Od młodości kochałem swój Kościół katolicki i byłem mu wierny. Przez lata śpiewałem w chórze kościelnym (basista). Dzisiaj po doświadczeniach i nabytej wiedzy mam wielki żal do kapłanów, którzy przyczynili się do mojego chłodnego stanowiska. Jak oglądam i słucham dzisiejszych hierarchów kościelnych to mam odruchy niechęci. Pomimo tego gdy odwiedzam Kościół pozostaję z Nim w wewnętrznej jedności, Stwórcą i Panem mojej duszy. Kapłani mnie nie obchodzą. To tylko ludzie powołani do służby Bogu, a to czy wykonują swoje obowiązki należycie jest ich sprawą. Nie ukrywam, że chciałbym spotkać jeszcze na swojej drodze kapłana rozumiejącego wiarę. Z którym można by porozmawiać na poziomie nie parafialnym ale akademickim. Mnie nie zadowolą autorytatywne wypowiedzi na temat wiary bez pokrycia. Ja szukam jej zrozumienia łac. intellectus fidei. O takiej potrzebie pisali wielkie autorytety Kościoła cytując Nowy Testament: “Wszystko badajcie, a co szlachetne – zachowujcie (1 Tes 5,21). “I poznacie prawdę, a prawda was wyzwoli” (J 8,32).

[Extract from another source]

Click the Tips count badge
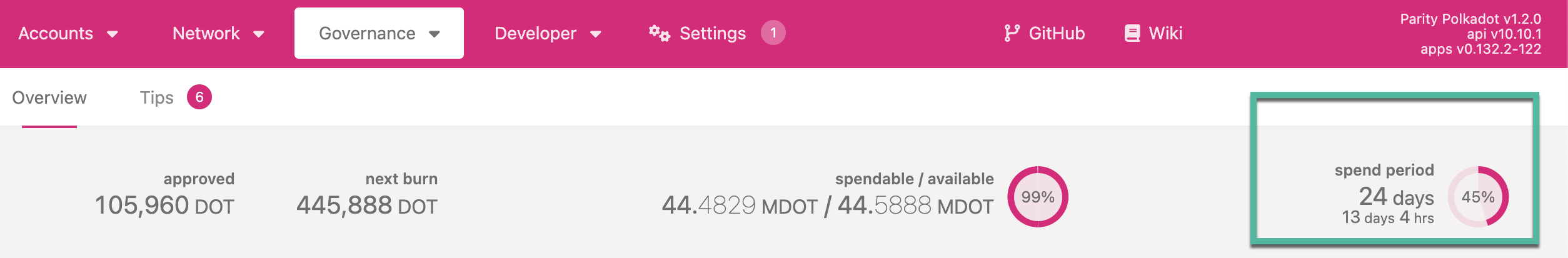Image resolution: width=1568 pixels, height=258 pixels. [199, 97]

Jeszcze jest za wcześnie, ale przyjdzie moment gdzie ujawnię Łaski jakie doznałem od Pana. One utwierdzają mnie w przekonaniu wiary, a jednocześnie intrygują w temacie Boskich przymiotów i Jego Miłości i Miłosierdzia. Bóg daje wszystkich szanse i zaprasza do siebie, ale nie są one równe. Tę tajemnicę jeszcze nie zgłębiłem.